I will have a few others too, each describing my day, sloth (often), procrastination (every day), despair (sometimes), inspiration ( fleeting), ..with a key in the side bar. I need never write again! I could just use pictograms..Hmm that’s a nice little project for a rainy day.


Snakewood Leaf Sketch

Leaf of the day: The Snakewood Tree

It seems this is the worst day of the year for low spirits, the euphoria of Christmas and New Year is over and for some, the unwelcome return to work, school, routine etc. I however am glad it is all over and I look forward to spring, which is my favourite time of year. In tribute I spent some time today spring cleaning my computer, in between reading about Joseph Stella and Charles Burchfield and thinking about some big leaves to draw. I am totally engrossed in the books. Burchfield’s story is particularly interesting. His diary entries are so poignant revealing his struggle, both to survive as an artist, and to cope with his own melancholy nature. More soon.
I have had some Snakewood Tree leaves here for a few weeks now and they are just gorgeous. If there is a Snakewood Tree nearby, you would probably see the pale curled fallen leaves before noticing the tree itself. This one is Cecropia peltata. The palmate leaves are big, the one I have here on the desk is 25 inches from top to toe, with 11 leaflets which curl up into fantastic ribbed shapes as they dry. Their outer surface turns pale grey/brown while the inside of the leaf remains a chocolate brown.

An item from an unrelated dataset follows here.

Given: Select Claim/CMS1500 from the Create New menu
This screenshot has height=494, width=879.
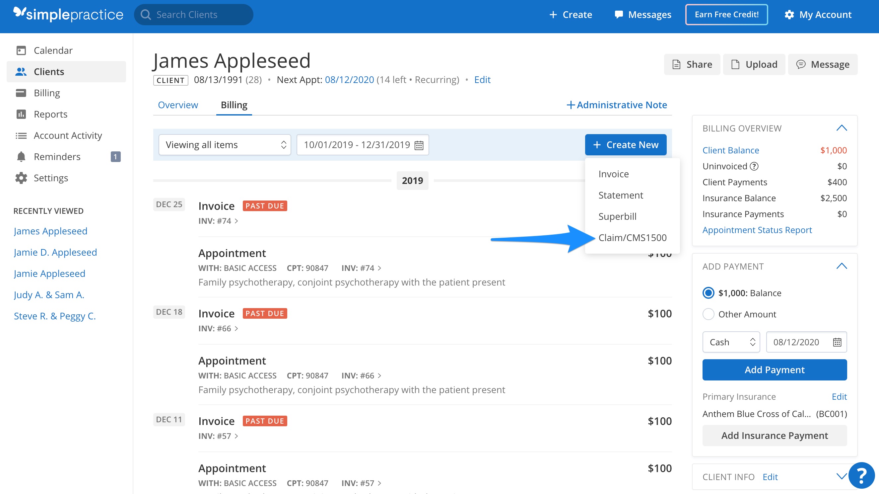Looking at the screenshot, I should (x=633, y=237).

They also have these wonderful prop roots which give the impression that the tree is poised to move, just when your back is turned.

As trees they are interesting, useful and, I think, beautiful. They are used medicinally for all manner of complaints, the young shoots can be eaten and the handsome leaves sometime used as sandpaper…but no time for more research today.

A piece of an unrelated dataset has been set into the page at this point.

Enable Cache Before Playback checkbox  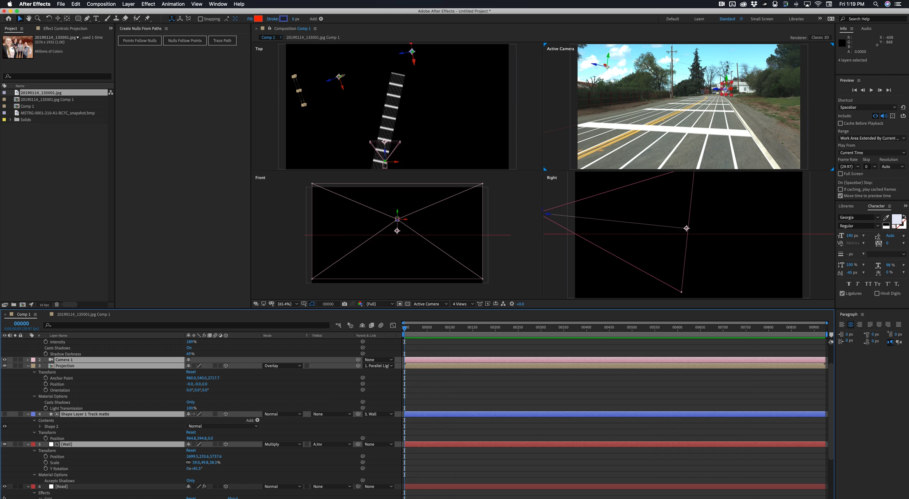click(x=840, y=123)
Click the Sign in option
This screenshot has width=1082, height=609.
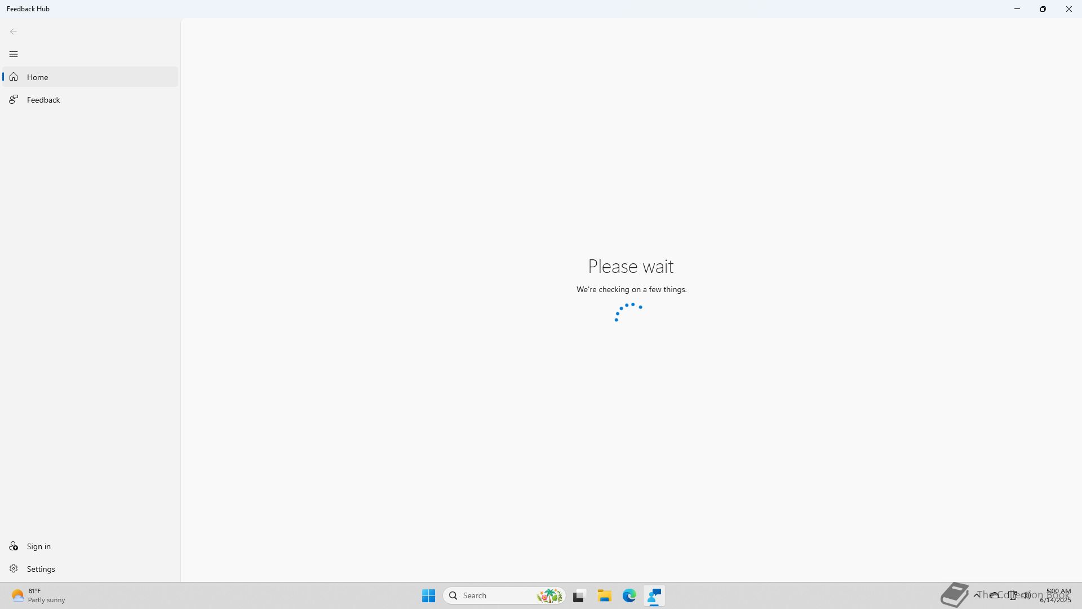coord(38,546)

I had been looking at these leaves for the last few days, not feeling quite up to the challenge. Drawing or painting them in detail is not a quick job. I made a couple of small sketches to encourage myself. One problem is to find just one angle that lends itself to a 2 dimensional piece. When you have one in your hand you endlessly turn it around to trace the twists and turns. Some are so contorted that they lose their leaf like characteristics and appear like the sloughed skin of a strange reptile. I will want to keep the leafiness of it.
There is also a sketch of the roots I made at the Gardens last week.
Roots, trunks and bark texture, are some of the “bigger”subjects I want to explore now. The variety of pattern and textures are infinite. Quite how I will do this I am not sure. Probably a combination of working from life and from photographs. I hope to go sketching tomorrow at Leu to look at these roots again.